Sharon found this interesting article from The Boston Globe about race relations post-Obama’s election. I like how the reporters got input from different generations, and different walks of life in this article. -JCD

Checking racism’s postelection pulse

Checking race's post-election pulse

As they woke yesterday morning, settling into the news that voters had elected an African-American to be the next president, schoolchildren and professors, chief executives and bus drivers, black people, white people, and others were asking themselves a simple question.

Is racism in America dead?

The answer, coming as people began to digest the fact that a majority of Americans had chosen a black man, Barack Obama, to be the 44th president, was not nearly as straightforward. No, but sort of. Maybe, but probably not. While Obama’s achievement was profound, its psychological lift enormous for many, the impact on the rhythms of people’s everyday lives was revealing itself in subtler ways.

In Dudley Square, a teenager said he would no longer be stared at like a “creature” when he walks into downtown office buildings full of white people. A middle-aged mother from Roxbury hoped racial profiling by police would be less likely to occur. In a Dorchester classroom, an Asian-American teacher said he felt emboldened to pursue his dream of becoming a school principal or superintendent.

Amid the hope, there were reverberating notes of caution.

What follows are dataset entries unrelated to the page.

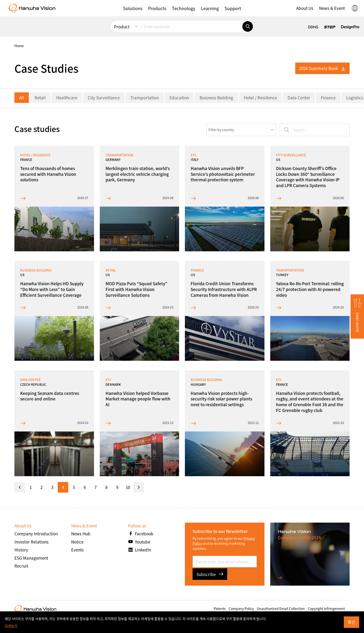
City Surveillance (104, 98)
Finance (328, 98)
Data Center (299, 98)
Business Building (216, 98)
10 (128, 487)
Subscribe (210, 574)
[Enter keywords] (192, 26)
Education (179, 98)
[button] (132, 8)
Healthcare (67, 98)
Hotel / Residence (260, 98)
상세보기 (11, 626)
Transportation (144, 98)
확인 (352, 622)
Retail (40, 98)
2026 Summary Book (322, 68)
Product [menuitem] (122, 26)
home (19, 46)
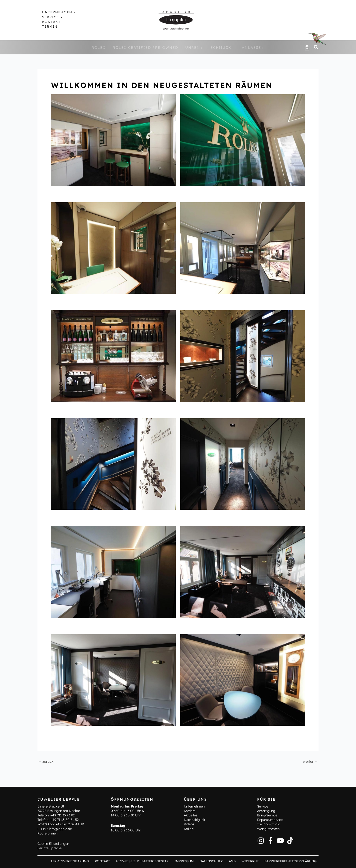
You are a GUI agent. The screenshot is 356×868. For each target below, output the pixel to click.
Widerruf (249, 861)
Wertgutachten (269, 829)
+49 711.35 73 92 (63, 815)
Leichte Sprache (50, 848)
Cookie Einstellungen (54, 843)
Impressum (188, 861)
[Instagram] (260, 840)
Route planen (48, 833)
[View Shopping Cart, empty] (307, 48)
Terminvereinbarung (75, 861)
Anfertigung (266, 810)
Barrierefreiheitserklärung (290, 861)
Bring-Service (268, 815)
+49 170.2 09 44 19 (70, 824)
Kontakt (107, 861)
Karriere (190, 810)
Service (263, 806)
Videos (189, 824)
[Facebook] (271, 840)
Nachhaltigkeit (195, 819)
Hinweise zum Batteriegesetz (146, 861)
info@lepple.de (61, 829)
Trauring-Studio (269, 824)
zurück (46, 761)
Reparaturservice (271, 819)
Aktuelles (191, 815)
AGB (233, 861)
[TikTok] (290, 840)
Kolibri (189, 829)
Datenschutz (214, 861)
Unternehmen (194, 806)
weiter (310, 761)
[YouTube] (280, 840)
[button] (69, 12)
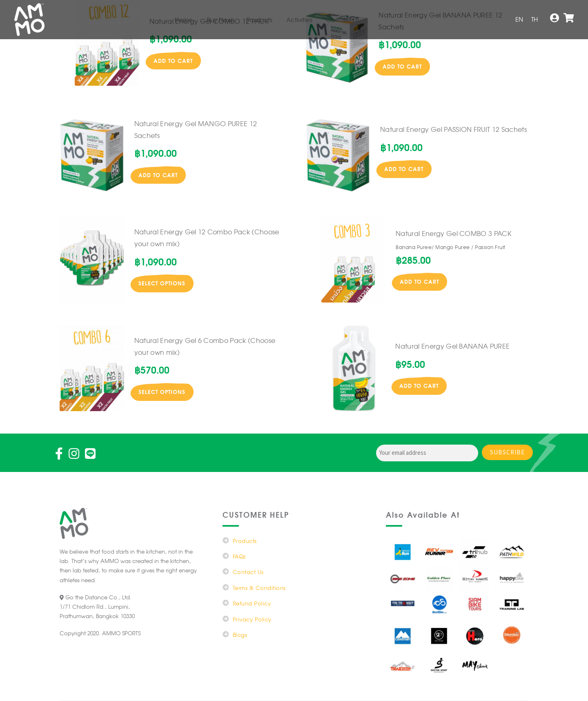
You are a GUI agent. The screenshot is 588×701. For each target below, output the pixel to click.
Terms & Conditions (259, 588)
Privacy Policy (252, 619)
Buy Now (219, 20)
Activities (299, 20)
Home (184, 20)
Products (259, 20)
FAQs (239, 556)
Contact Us (343, 20)
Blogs (240, 634)
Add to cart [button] (173, 60)
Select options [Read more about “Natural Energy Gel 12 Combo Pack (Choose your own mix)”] (162, 283)
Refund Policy (252, 603)
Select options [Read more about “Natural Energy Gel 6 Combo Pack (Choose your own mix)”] (162, 392)
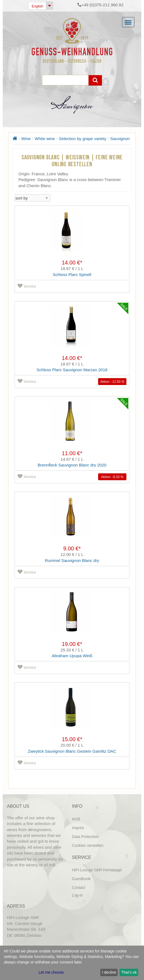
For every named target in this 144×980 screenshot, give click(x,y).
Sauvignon (120, 138)
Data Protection (85, 837)
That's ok (129, 972)
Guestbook (81, 879)
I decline (109, 972)
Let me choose (51, 972)
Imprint (78, 828)
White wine (44, 138)
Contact (79, 888)
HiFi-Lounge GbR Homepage (97, 870)
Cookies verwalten (88, 845)
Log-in (78, 895)
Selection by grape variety (82, 138)
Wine (26, 138)
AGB (76, 819)
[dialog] (72, 963)
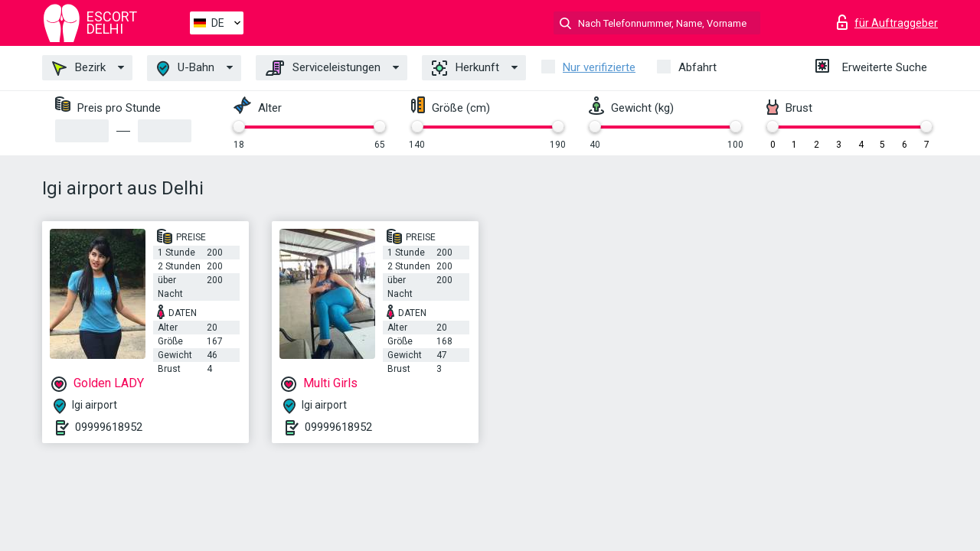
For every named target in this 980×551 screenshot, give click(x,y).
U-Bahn (185, 68)
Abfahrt (697, 67)
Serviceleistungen (323, 68)
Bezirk (79, 68)
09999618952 (109, 427)
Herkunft (466, 68)
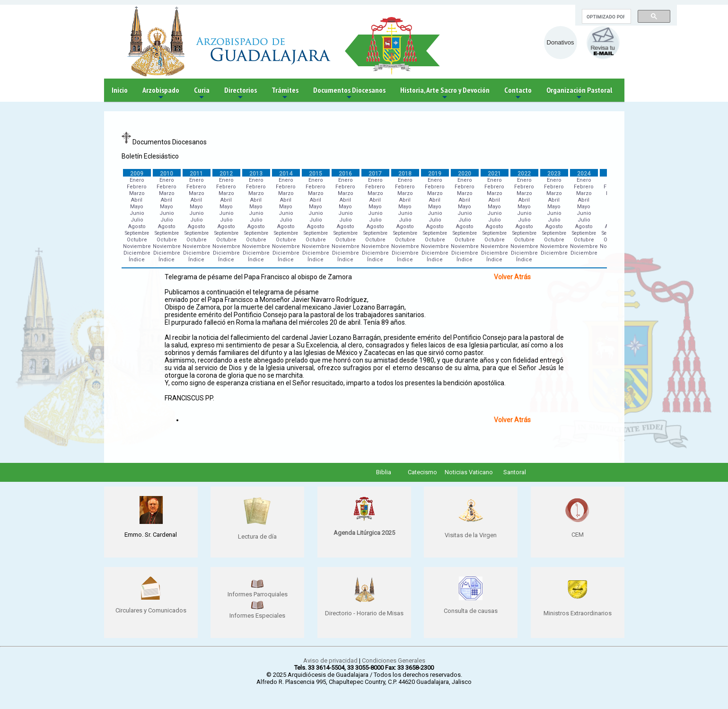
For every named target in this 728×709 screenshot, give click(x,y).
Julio (137, 220)
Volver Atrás (512, 277)
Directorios (240, 93)
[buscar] (605, 17)
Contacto (518, 93)
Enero (137, 180)
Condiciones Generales (394, 660)
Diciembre (137, 253)
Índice (137, 259)
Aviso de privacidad (330, 660)
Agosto (137, 226)
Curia (202, 93)
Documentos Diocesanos (349, 93)
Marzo (137, 193)
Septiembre (137, 233)
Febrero (137, 186)
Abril (137, 200)
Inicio (120, 90)
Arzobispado (161, 93)
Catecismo (422, 472)
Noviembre (137, 246)
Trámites (285, 93)
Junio (137, 213)
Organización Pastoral (579, 93)
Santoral (515, 472)
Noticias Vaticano (469, 472)
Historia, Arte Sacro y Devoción (445, 93)
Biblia (384, 472)
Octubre (137, 239)
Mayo (137, 206)
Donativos (561, 42)
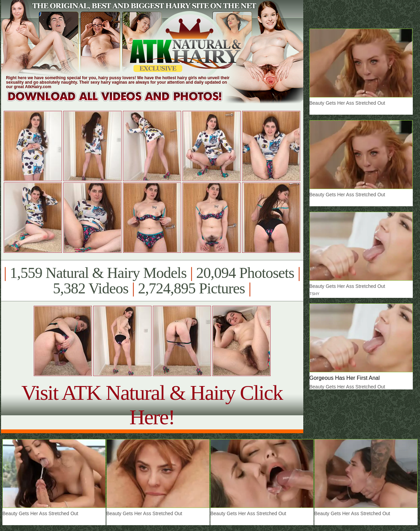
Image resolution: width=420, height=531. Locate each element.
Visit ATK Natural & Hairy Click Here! (152, 405)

“Racism is not dead in America,” said Wayne A. Budd, former US attorney for Massachusetts, who in 1979 became the first black president of the Massachusetts Bar Association. “But I think the president-elect transcended race in many ways. People see him as Obama, the person, the leader, the powerful figure, and don’t necessarily focus on his race. That in itself is an enormous accomplishment. But racism? Is it dead? Certainly not.”